El relevo en el trono británico por la muerte de Isabel II ha servido para poner de relevancia una vez más la importancia de Mallorca como tierra balsámica y de consenso, al menos en la esfera internacional. La isla sirvió de escenario para un reencuentro que se resistía entre los moradores de Buckingham Palace y la Familia Real española, tras haber declinado asistir a la boda del entonces Príncipe de Gales y ahora Carlos III con Diana de Gales por la afrenta de iniciar su viaje de novios en Gibraltar. La invitación a Marivent en 1986, que se repitió tres veranos más, permitió reconducir las relaciones e inspiró la afición pictórica del nuevo Rey, seducido por el paisaje valldemossí. En ese momento, Mallorca disponía de 174.359 plazas turísticas, frente a las 307.686 actuales, y 57 de alquiler turístico, que se han convertido en 103.339. La necesidad de mano de obra para atender al creciente número de visitantes, sumado al atractivo del Mediterráneo como morada de extranjeros, ha incrementado la población de la isla hasta rozar el millón de habitantes. El conjunto de las Balears ha experimentado en los últimos cincuenta años el crecimiento demográfico más grande de España y todavía podría albergar entre 350.000 y medio millón de personas más, con la normativa vigente en materia urbanística, fruto de desclasificaciones en planeamientos pasados todavía más expansivos. Seguimos creciendo, se recortan posibles desarrollos futuros.

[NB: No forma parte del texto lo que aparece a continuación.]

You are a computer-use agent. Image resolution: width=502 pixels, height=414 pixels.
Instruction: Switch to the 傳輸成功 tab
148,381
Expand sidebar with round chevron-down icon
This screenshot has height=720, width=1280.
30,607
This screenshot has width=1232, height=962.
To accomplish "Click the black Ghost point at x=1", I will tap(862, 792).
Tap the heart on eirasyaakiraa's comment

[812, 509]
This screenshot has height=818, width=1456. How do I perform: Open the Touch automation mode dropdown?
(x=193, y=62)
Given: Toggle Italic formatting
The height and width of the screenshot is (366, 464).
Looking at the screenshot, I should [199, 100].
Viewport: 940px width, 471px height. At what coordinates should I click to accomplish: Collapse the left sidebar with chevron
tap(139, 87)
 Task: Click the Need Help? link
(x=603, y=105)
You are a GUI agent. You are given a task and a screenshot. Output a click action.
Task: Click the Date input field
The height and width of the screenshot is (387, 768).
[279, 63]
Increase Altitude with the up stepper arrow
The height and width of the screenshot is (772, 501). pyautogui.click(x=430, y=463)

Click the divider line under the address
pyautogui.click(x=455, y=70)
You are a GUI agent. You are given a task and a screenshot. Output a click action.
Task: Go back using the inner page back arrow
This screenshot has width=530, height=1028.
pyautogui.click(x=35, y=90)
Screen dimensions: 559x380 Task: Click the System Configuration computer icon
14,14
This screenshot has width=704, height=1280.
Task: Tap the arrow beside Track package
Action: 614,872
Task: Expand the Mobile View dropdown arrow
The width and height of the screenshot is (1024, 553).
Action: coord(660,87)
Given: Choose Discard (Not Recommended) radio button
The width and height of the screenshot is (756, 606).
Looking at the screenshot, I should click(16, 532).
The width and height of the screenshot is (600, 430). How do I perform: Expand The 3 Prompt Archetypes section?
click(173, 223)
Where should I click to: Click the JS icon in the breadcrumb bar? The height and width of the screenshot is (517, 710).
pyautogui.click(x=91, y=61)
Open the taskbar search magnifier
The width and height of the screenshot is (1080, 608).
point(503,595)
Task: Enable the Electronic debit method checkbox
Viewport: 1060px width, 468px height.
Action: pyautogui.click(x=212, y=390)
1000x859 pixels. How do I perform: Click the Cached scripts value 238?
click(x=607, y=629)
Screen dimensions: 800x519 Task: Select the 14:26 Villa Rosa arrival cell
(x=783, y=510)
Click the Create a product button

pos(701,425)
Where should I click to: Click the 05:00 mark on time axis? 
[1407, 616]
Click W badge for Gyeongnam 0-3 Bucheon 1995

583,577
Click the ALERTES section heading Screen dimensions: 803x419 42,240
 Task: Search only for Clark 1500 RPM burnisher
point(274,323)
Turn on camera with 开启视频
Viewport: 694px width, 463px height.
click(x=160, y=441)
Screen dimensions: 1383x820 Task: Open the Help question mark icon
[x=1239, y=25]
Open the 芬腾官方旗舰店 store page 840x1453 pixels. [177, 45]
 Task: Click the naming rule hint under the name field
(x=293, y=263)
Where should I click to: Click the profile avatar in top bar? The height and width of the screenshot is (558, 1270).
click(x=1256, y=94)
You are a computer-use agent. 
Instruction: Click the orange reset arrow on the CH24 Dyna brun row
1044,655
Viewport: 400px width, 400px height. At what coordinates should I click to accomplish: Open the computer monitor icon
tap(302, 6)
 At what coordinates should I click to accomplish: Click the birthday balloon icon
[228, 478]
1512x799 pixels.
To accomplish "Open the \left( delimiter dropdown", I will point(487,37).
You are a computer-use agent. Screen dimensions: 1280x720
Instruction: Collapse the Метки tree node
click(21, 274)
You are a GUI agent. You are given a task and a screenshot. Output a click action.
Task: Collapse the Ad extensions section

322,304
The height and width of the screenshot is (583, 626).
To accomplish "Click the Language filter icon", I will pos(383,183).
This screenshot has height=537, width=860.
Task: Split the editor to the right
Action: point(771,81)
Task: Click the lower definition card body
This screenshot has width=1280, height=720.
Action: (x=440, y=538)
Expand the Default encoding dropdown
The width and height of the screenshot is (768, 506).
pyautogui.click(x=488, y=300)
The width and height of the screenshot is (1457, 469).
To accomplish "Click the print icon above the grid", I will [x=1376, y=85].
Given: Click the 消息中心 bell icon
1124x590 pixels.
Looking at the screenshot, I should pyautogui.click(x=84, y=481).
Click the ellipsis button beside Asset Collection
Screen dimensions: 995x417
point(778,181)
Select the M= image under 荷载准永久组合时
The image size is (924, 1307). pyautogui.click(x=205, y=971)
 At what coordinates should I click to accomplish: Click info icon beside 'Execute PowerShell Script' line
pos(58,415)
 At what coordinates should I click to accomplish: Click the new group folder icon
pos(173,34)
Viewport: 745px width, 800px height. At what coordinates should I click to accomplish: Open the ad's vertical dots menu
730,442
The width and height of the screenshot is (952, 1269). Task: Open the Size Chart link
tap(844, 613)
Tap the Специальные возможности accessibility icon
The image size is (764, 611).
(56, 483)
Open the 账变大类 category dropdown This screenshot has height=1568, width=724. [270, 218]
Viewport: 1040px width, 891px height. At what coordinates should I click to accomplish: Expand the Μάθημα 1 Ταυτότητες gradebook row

Del vértigo de una isla sin turismo por la pandemia y los esfuerzos por atraer visitantes a un destino seguro con una economía en shock, se ha pasado a liderar la recuperación del empleo en España y a revivir el hartazgo de la saturación, especialmente en temporada alta. El malestar incomoda tanto que hasta Marga Prohens se ha visto empujada a reconocer que «todos hemos tenido sensación de saturación este verano». La declaración de la líder popular supone un giro en las filas conservadoras donde, sin mayores concreciones de momento, se abonan a la receta de «gestionar el éxito», también suscrita por la mayoría de hoteleros y por los socialistas. La presidenta Francina Armengol exhibe el acuerdo para regular la llegada de cruceros y la ley de Circularidad, pactada con los hoteleros y con unos socios que exigen a la vez decrecimiento, como ejemplos de acción política para «minorar las externalidades negativas del turismo». La saturación, como sensación o como realidad incontestable, ha entrado en el debate político por la «angustia residencial» de la que por otra parte ya hablaba el geógrafo Pere Salvà hace veinte años. Mantener el bienestar ciudadano y el atractivo turístico con un destino en condiciones sigue siendo el gran reto.